What about all those plastic stir sticks, mini-creamers and sugar packets? If you have a choice, always grab a dollop of milk from a large container rather than individual creamers that can't be recycled. As for the wood vs. plastic stir stick debate, there aren't any lifecycle assessments of stir sticks, but my guess is that plastic would lose. At least the wooden ones biodegrade, but why not ask for a real spoon. Or take your bevvy black so no stirring's involved.
Last but certainly not least are the drive-thrus. University of Alberta students have found that in Edmonton alone, drivers spend a whopping 5,000 hours idling in Tim Hortons drive-thrus while waiting for their double-doubles and Boston Cremes, choking out about 23.5 tonnes of greenhouse gases. Did I mention that those stats represent just one day? Tim Hortons has said it's working to reduce drive-thru wait times, but seriously, isn't it high time we banned them? Ambitious Ecoholics might consider passing out anti-idling pamphlets at these bad boys.
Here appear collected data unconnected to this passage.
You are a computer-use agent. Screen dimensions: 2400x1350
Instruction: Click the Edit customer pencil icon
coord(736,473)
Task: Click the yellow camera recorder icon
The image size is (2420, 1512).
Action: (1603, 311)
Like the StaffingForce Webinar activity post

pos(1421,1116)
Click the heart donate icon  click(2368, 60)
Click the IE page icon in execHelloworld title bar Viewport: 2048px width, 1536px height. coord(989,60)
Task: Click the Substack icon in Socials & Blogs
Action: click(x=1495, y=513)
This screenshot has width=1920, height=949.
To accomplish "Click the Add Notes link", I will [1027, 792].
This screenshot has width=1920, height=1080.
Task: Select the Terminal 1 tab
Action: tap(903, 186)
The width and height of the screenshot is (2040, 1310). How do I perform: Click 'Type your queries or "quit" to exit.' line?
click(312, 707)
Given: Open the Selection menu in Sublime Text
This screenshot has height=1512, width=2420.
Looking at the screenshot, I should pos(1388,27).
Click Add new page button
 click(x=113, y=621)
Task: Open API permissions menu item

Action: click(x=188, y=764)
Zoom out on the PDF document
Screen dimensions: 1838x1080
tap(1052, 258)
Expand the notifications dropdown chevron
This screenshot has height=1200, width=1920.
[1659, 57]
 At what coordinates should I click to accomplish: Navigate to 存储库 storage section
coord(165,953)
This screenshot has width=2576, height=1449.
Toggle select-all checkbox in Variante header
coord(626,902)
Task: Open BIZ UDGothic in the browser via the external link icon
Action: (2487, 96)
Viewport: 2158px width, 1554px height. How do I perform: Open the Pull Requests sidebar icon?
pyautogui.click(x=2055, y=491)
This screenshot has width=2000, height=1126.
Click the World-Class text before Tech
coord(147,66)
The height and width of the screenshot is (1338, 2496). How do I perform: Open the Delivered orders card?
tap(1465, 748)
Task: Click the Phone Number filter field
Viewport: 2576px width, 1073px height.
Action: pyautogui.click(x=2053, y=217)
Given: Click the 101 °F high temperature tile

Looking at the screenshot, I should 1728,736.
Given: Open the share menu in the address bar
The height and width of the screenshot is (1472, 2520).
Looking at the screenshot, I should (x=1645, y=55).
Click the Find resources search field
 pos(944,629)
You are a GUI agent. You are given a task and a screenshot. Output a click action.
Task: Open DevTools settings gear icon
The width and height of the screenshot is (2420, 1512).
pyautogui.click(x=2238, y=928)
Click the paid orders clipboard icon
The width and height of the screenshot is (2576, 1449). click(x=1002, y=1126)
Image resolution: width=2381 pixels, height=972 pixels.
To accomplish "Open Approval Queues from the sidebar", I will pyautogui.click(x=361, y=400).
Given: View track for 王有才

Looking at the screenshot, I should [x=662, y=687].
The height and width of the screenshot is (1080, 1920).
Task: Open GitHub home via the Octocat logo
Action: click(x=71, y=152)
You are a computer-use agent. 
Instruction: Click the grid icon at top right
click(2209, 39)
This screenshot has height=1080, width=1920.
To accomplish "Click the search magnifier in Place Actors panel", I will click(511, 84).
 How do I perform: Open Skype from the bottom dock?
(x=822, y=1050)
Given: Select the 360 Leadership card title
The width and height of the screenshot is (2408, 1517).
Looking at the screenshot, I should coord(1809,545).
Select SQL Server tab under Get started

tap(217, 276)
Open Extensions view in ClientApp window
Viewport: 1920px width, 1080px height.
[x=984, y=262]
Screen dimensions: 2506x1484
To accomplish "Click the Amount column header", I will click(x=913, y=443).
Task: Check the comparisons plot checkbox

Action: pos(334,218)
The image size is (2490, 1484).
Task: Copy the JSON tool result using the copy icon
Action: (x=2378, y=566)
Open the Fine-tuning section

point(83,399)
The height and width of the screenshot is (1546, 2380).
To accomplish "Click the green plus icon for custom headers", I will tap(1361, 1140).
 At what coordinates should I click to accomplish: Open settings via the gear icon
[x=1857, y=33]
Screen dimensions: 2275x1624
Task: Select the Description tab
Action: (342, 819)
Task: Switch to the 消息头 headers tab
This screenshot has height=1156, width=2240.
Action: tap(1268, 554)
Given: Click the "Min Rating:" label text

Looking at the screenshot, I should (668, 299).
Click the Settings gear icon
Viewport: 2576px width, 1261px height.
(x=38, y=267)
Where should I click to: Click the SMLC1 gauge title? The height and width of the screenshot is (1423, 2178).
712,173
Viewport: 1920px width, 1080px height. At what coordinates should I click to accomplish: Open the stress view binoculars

Need a pick-me-up? There are hundreds of charming little cafés across the country that sell organic fair trade coffee in - wait for it - biodegradable cups! Greenshift.ca lists some of them, so pay these joints a visit. At least make sure to bring your own mug (preferably ceramic or stainless steel) and ask for the organic fairly grown joe no matter where you go - whether they carry it yet or not.
Oh, and if you do get stuck with a paper cup, don't forget that Toronto-nians should toss them in their green bins for composting.